One who sells his services does not cease to be free.

by Lisa Y. Henderson

James Casey v. L.S. Robards, 60 NC 434 (1864)

The issue in a case from Haywood County Superior Court: if a free man sells his services for 99 years, by deed, does he cease to be a free man?

In 1859, James Casey, a free negro, conveyed his services to James R. Love.  On 10 September 1864, Lt. L.S. Robards took Casey into custody as a conscript.  Love’s executors objected, claiming Love’s services.  Under an act of the Confederate Congress dated 17 February 1864, “all male free negroes, and other persons of color, resident in the Confederate states, between the ages of 18 and 50 years, shall be held liable to perform such duties with the army, or in connection with the military defenses of the country in the way of work upon fortifications or in government works for the production or preparation of material of war, or in military hospitals, as the Secretary of War may … prescribe; and … shall receive rations and clothing and compensation in the rate of $11 per month. …”
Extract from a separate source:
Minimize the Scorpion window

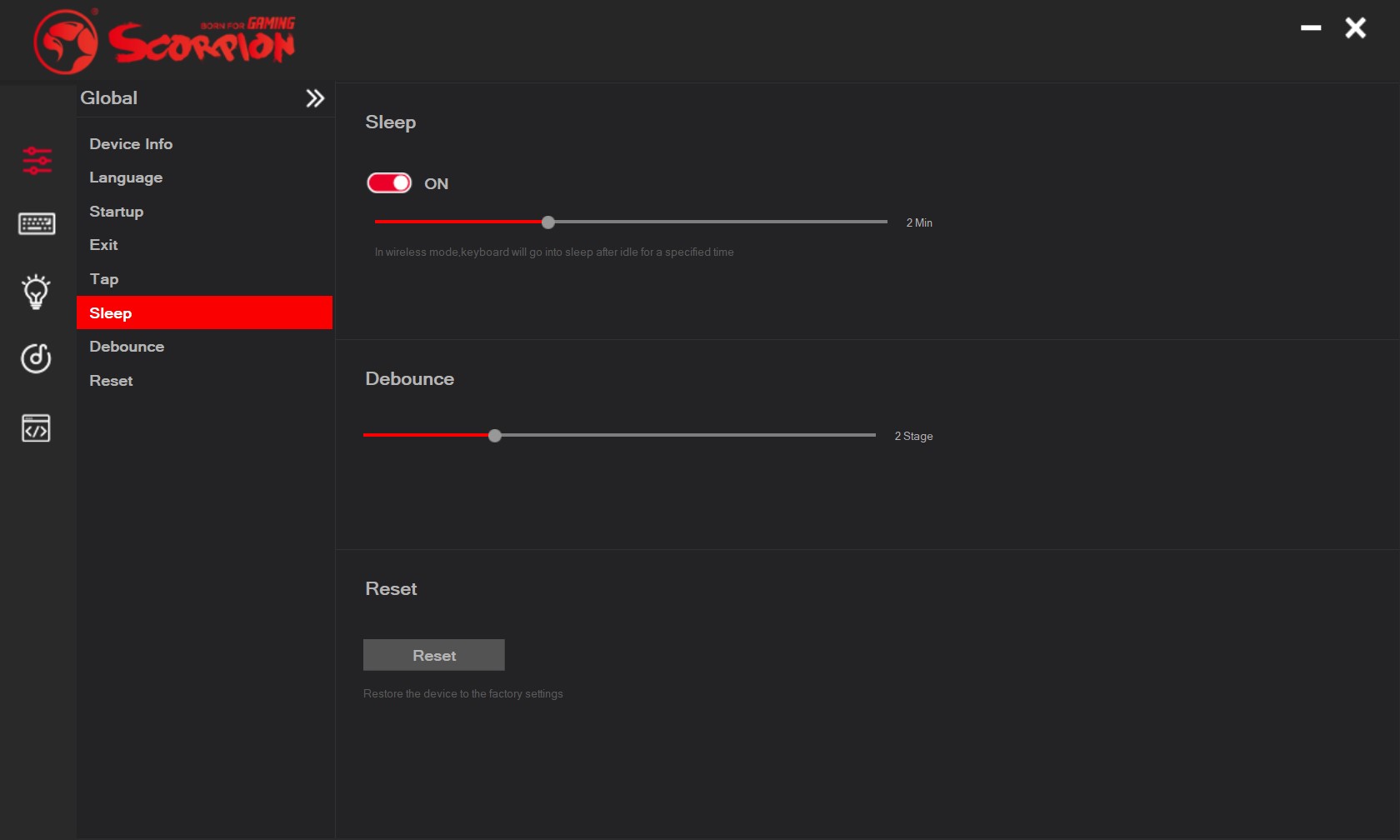1311,28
Casey asserted that his contract with Love degraded him from free man to slave, and therefore he was not liable to conscription.  The NC Supreme Court first pointed out that, if Casey were not free, he had no status to sue, and his case must be dismissed on that basis.  However, one who sells his services does not cease to be free, and free negroes could be compelled to render service.
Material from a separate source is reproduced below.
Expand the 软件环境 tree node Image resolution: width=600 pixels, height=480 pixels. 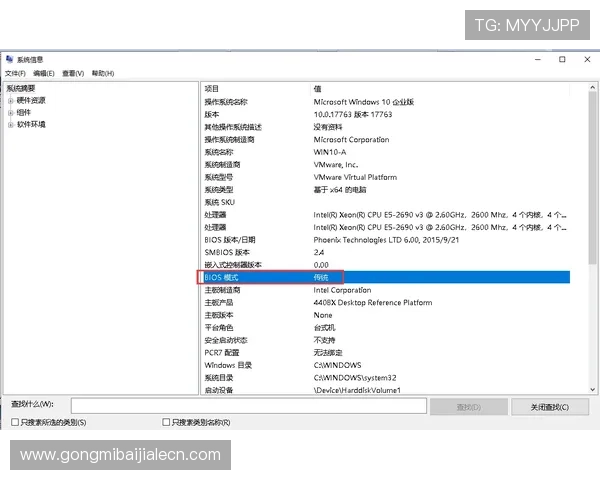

James Casey, age 27, appears with George Casey, 24, and Leander Casey, 15, all described as mulatto, in the 1860 census of Haywood County in the household of James R. Love, an exceptionally wealthy farmer and slaveowner.  Casey’s death certificate, filed in Haywood County, reveals that he lived in or near Waynesville, was about 84 when he died on 11 March 1918, and was the son of Jim Moore and Harriet Casey.